The Central Bank of Nigeria (CBN), which has kept its rate steady since October 2011, said pressure points include underlying pressure from food and core inflation and "the risks that could emanate from the likely increase in aggregate spending in the run up to the 2015 general election" along with the implications of the U.S. Federal Reserve's tapering of quantitative easing on capital inflows and external reserves.
Chairing his first meeting as governor, Godwin Emefiele said the CBN's monetary committee was satisfied with the relative stability in the macroeconomy as reflected in "impressive growth rates, stable consumer prices and exchange rate as well as increased external reserves."
However, he added that the translation of this stability to gains in employment and access to finance by small and medium-sized businesses is weak, noting the potential of the power sector to stimulate output growth and thus employment through enhanced investment if challenges facing the sector are effectively and appropriately addressed.
Nigeria's economy expanded by an annual 6.21 percent in the first quarter of this year, above the same quarter of 2013 but down from 6.77 percent in the fourth quarter, with the non-oil sector the main driver of growth, recording 8.21 percent expansion.
Nigeria's statistics office has rebased Gross Domestic Product with the estimated growth for 2013 at 5.49 percent, up from 5.31 percent in 2011 and 4.21 percent in 2012.

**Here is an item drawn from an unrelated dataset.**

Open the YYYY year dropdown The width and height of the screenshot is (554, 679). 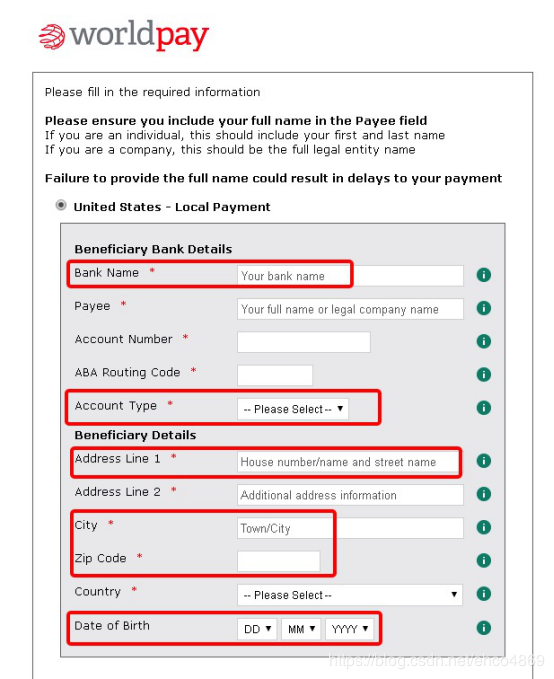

The CBN said there have been underlying inflationary pressures since January, with headline inflation rising to 8.2 percent in June from 8.0 percent in May as food inflation picked up while core inflation rose to 8.1 percent in June from 7.7 percent in May.

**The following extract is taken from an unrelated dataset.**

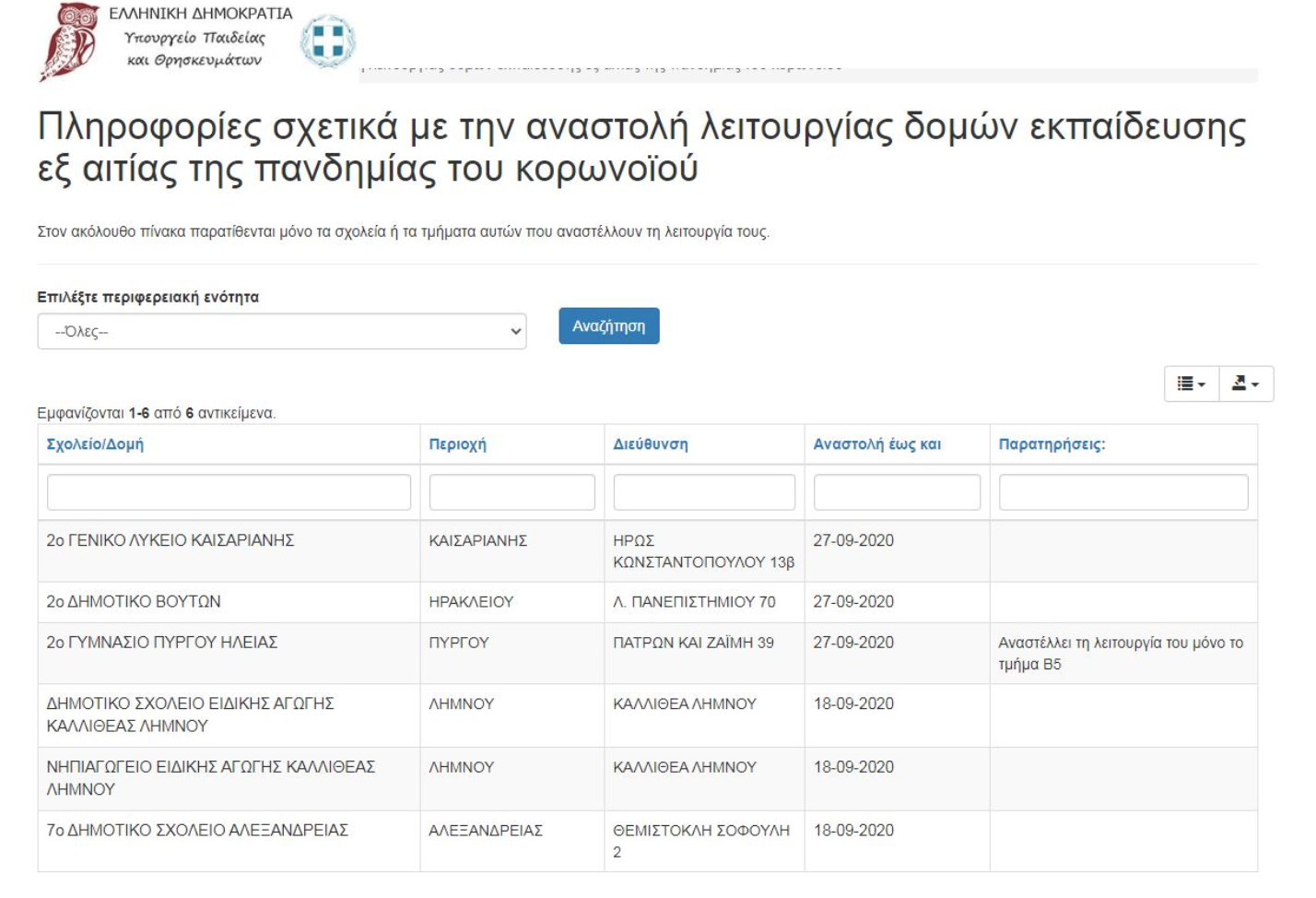
Task: Sort by Παρατηρήσεις column header
Action: pyautogui.click(x=1052, y=444)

It noted that all measures of inflation have seen a progressive upward trend since February and "agreed that this trend should be monitored closely to achieve a reversal."
The CBN targets inflation of 6.0 to 9.0 percent.

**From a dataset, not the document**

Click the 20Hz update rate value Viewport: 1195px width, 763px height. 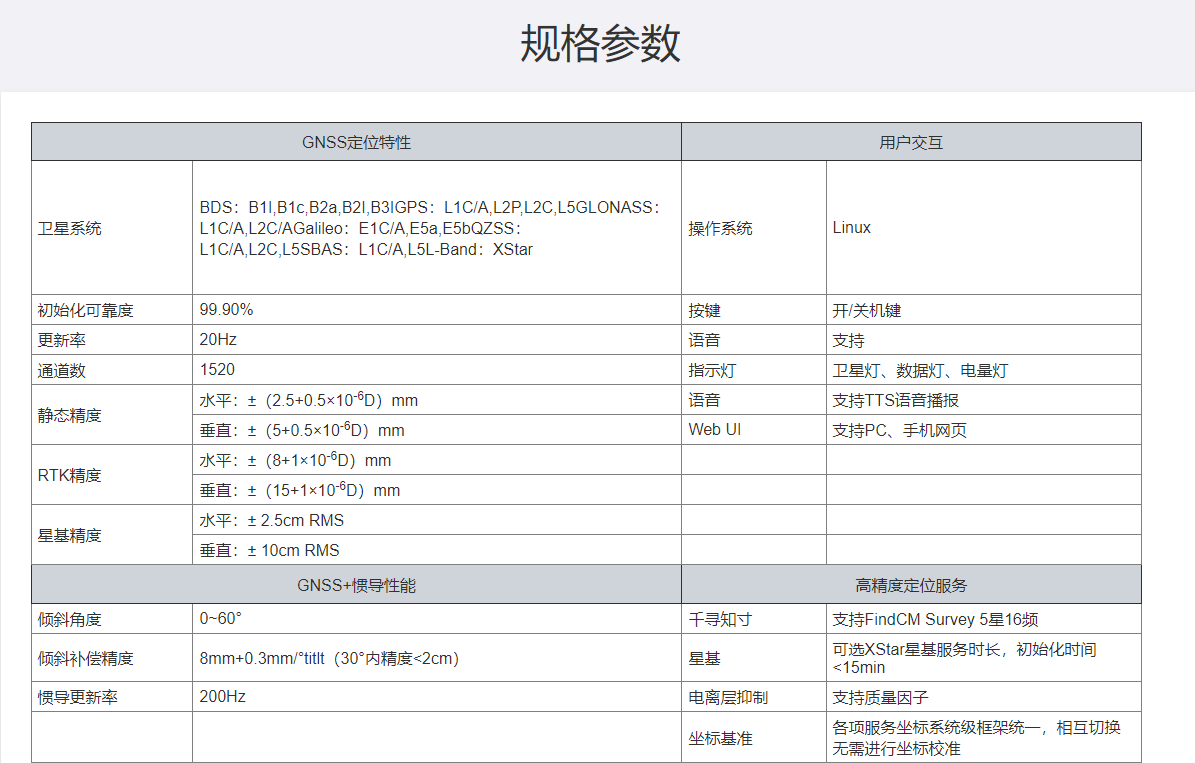(218, 340)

Nigeria's gross official reserves rose to US$40.20 billion on July 18 from $37.31 billion end-June.
The naira's exchange rate fell in February when the country's president suspended Lamido Sanusi, the internationally-respected previous central bank governor, but then rebounded in March, helped by the CBN's tightening of the cash reserve requirement on private sector deposits to 15.0 percent.
The naira was quoted at 162.4 to the U.S. dollar today, up from a low of 166.13 on March 2, but down from around 160 at the start of the year.